Given task a:
Name the three cities that, according to the passage about Charlie Konvalinka, his students in Bomber Command flew missions over.

-- Start of Excerpted text --

Before he received his overseas posting, Konvalinka had been an RCAF flying instructor. In four years of service in the British Commonwealth Air Training Plan, he had taught perhaps a hundred other young men to fly. He’d shown some of them how to dodge and weave and throw a fighter aircraft around the sky to elude an enemy closing in for the kill. He’d instructed others how to bring a multi-engine aircraft home on just one engine. In short, he’d taught them how to survive.
Some of his students, now on operations, had flown fighter cover in the campaign to retake North Africa. Others in Bomber Command had completed full tours—thirty missions or more—over Brest, Hamburg, and Berlin. Still others of his students—Australians and New Zealanders—had gone home to squadrons in the South Pacific and were flying operations into Burma, over Singapore and even hit-and-run bombing raids on the Imperial Japanese Navy. And yet here it was, the beginning of 1944, and RCAF Flight Lieutenant Charlie Konvalinka had never fired a shot in anger, had experienced no combat duty.

-- End of Excerpted text --
-- Start of Records to use --

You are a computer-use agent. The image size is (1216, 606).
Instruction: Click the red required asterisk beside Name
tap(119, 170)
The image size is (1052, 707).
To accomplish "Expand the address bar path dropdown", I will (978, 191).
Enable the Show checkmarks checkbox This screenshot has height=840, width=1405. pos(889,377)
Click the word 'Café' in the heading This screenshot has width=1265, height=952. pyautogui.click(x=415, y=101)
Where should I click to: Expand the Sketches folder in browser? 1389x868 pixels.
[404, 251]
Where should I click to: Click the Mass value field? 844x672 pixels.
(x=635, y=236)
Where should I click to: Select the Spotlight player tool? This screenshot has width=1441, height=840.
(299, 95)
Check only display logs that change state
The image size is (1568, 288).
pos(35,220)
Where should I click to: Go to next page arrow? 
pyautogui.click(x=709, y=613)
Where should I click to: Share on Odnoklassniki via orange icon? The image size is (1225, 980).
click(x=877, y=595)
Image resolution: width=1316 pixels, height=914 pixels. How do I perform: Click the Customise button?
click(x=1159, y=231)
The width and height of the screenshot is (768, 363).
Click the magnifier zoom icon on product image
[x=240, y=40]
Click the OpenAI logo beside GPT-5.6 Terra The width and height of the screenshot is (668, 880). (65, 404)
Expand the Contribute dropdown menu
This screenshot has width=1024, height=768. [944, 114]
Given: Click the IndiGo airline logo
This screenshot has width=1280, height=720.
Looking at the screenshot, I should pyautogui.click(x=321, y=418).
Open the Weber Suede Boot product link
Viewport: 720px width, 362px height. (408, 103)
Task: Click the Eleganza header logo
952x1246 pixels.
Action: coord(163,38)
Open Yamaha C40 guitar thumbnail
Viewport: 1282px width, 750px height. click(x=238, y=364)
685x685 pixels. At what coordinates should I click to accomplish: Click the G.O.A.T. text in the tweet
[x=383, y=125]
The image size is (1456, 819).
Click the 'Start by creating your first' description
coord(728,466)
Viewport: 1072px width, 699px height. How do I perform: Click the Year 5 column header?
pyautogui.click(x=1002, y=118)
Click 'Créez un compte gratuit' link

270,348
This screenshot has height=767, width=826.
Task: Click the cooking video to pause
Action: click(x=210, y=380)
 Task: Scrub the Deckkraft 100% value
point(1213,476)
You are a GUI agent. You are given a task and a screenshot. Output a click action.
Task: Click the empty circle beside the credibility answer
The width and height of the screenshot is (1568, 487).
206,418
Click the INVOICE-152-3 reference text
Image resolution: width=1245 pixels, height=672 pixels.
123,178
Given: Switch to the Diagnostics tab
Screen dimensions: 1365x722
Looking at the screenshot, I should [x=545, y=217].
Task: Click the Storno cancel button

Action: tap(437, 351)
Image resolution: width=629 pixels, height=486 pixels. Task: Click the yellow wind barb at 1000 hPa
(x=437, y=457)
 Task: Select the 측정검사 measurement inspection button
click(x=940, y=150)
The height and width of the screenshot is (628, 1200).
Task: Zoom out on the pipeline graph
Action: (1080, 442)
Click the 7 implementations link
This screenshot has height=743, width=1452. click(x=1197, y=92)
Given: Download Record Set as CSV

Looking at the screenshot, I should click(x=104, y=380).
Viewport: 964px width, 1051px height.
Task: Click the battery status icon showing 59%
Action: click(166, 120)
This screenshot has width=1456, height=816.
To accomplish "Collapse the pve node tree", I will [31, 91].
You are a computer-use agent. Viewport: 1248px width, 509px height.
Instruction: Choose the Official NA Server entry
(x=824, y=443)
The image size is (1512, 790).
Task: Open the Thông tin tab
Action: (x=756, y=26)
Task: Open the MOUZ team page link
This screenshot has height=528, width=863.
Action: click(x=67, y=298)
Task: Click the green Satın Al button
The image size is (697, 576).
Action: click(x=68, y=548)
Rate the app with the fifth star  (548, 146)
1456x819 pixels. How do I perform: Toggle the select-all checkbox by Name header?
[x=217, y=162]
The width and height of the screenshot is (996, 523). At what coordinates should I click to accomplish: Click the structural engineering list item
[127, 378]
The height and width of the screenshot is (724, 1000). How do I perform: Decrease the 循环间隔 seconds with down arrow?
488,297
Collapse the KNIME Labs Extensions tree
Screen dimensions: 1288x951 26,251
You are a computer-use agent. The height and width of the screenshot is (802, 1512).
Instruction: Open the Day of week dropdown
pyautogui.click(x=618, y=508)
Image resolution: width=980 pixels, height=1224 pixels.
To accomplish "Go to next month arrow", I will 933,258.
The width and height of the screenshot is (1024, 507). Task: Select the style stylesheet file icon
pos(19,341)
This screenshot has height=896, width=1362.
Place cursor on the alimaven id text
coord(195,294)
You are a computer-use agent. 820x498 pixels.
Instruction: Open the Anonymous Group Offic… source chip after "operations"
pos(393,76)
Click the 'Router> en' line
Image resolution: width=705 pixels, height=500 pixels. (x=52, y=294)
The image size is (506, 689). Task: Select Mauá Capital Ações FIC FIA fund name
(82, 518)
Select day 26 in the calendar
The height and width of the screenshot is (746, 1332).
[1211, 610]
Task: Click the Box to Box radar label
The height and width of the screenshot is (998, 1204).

-- End of Records to use --

Given task b:
In the listing, rewrite the stretch from its start through the line containing "will (978, 191).", replacing "asterisk" with "star" and leaving everything else unchanged.

Problem solution a:
Brest, Hamburg, Berlin

Problem solution b:
You are a computer-use agent. The image size is (1216, 606).
Instruction: Click the red required star beside Name
tap(119, 170)
The image size is (1052, 707).
To accomplish "Expand the address bar path dropdown", I will (978, 191).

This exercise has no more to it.